EXHIBITIONS

石川順惠

2018.09.01 - 10.20

石川順惠 Impermanence — 苧環 2014 © Yukie Ishikawa Courtesy of the artist and Blum & Poe, Los Angeles /New York / Tokyo

 ペインター・石川順惠(ゆきえ)の活動30年の取り組みを紹介する、BLUM & POEでの初個展が開催される。

 アメリカやヨーロッパ各地で、新しい美術の可能性を模索したネオ・エクスプレッショニズム(新表現主義)の動向が席巻した1980年代後半に、作家としてのキャリアをスタートさせた石川。日本でも、バブル経済を時代背景とし、デザインや消費文化といった時代性を反映しながら、既存の美術を乗り越えていくような新しい美術手法が模索された。

 このような状況下、そして日本におけるニュー・ペインティングの台頭とともに実践を展開してきた石川は、雑誌や広告といった印刷物から日常的なイメージを選択し、絵画を制作。
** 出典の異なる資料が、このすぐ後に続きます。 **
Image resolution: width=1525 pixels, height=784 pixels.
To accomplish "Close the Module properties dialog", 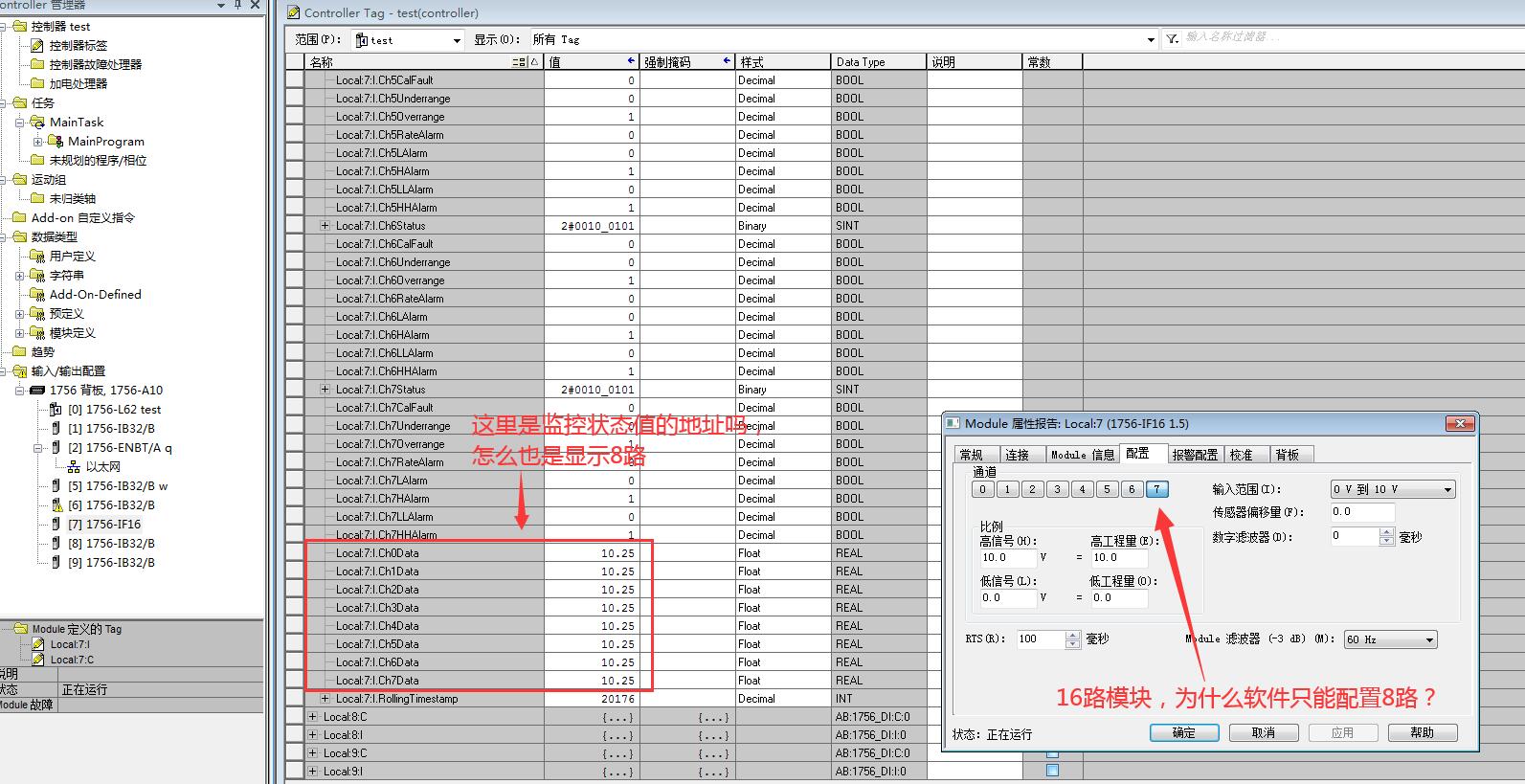I will click(1459, 423).
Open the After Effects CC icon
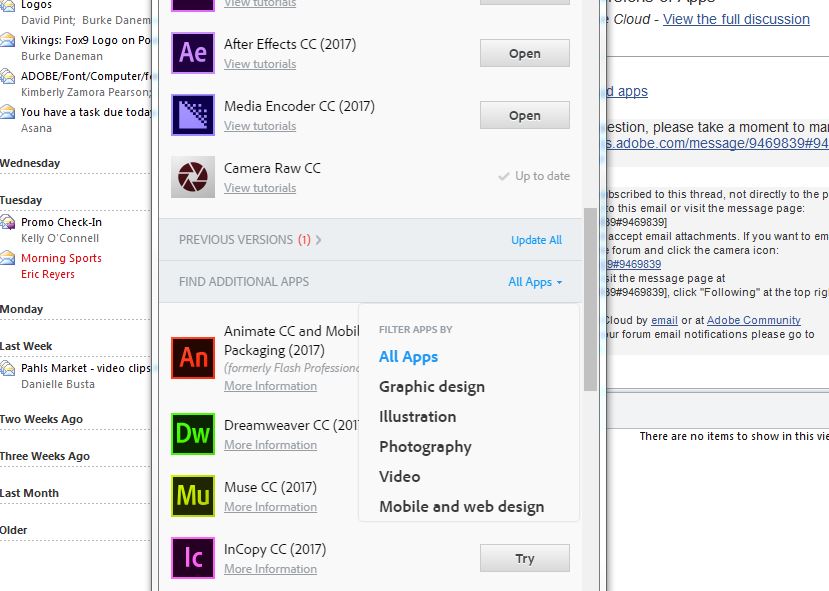This screenshot has height=591, width=829. [191, 53]
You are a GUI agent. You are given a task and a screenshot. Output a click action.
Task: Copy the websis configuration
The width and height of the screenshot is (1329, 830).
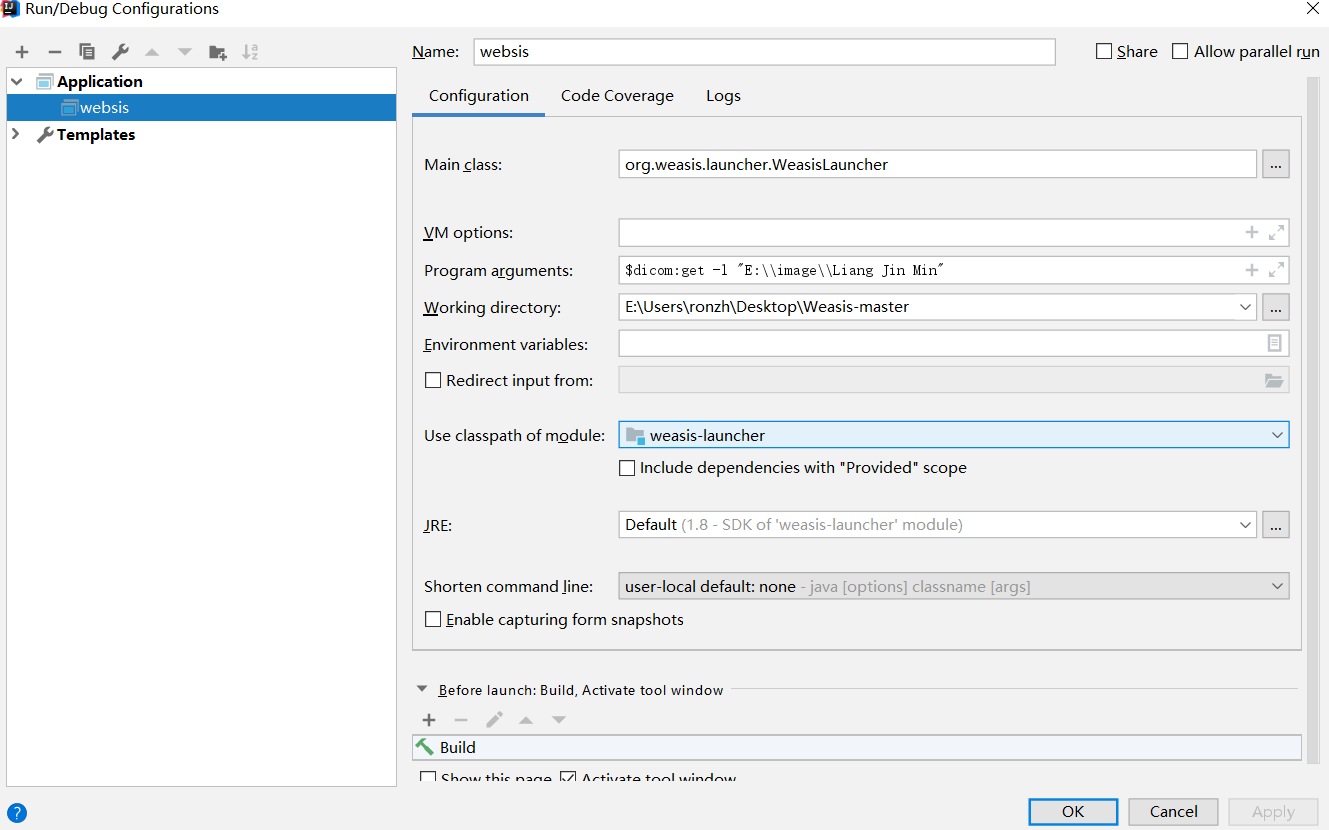click(86, 51)
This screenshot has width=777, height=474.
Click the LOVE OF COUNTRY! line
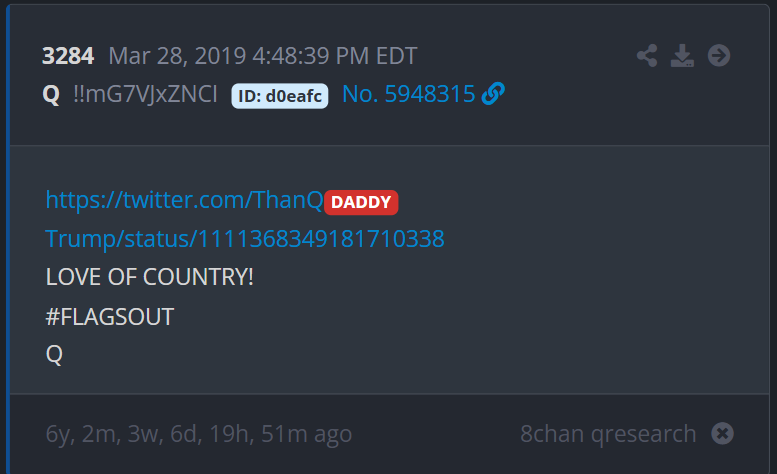pyautogui.click(x=149, y=277)
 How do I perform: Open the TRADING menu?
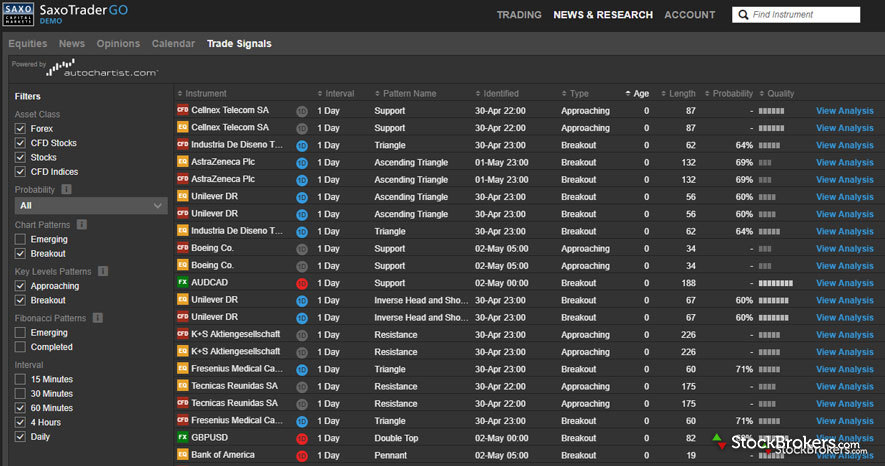pyautogui.click(x=518, y=15)
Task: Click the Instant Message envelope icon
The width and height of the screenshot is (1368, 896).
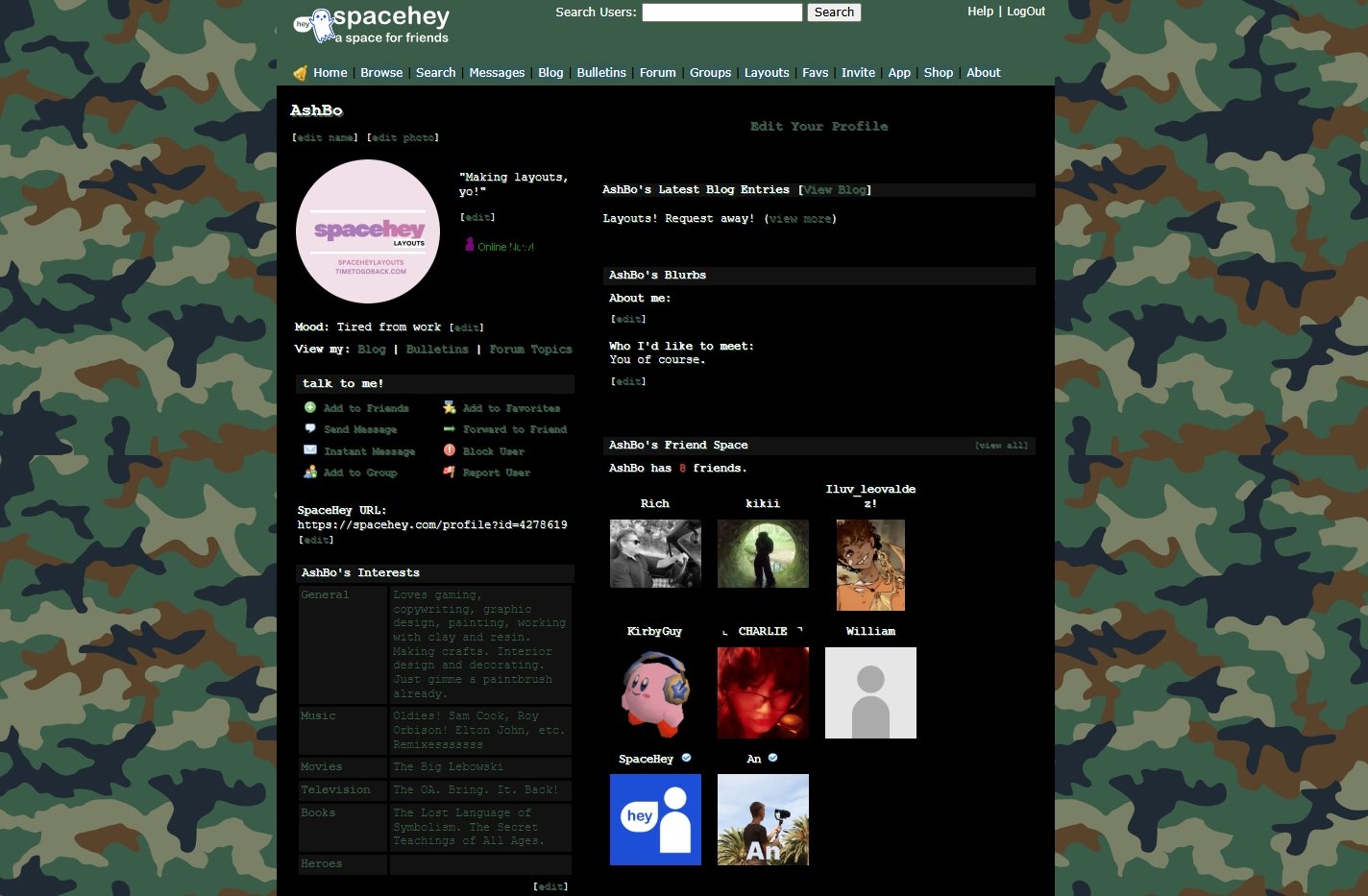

元のイメージが持つ固有性を曖昧にするように抽象性を構成し、彩色を施すことで、3次元的空間とは一線を画す絵画的な空間を生み出すことを探求してきた。

 本展では、入り組んだ構成からなる「Impermanence(非永続性)」シリーズより、作家がスタジオの窓から見える風景の移ろいを前に、瞑想的な状況から着想した作品を発表。未完成のペインティングを加筆し、すでに完成したかに見える旧作を再構成することで、これまでの作品とは異なる絵画構造を打ち出す。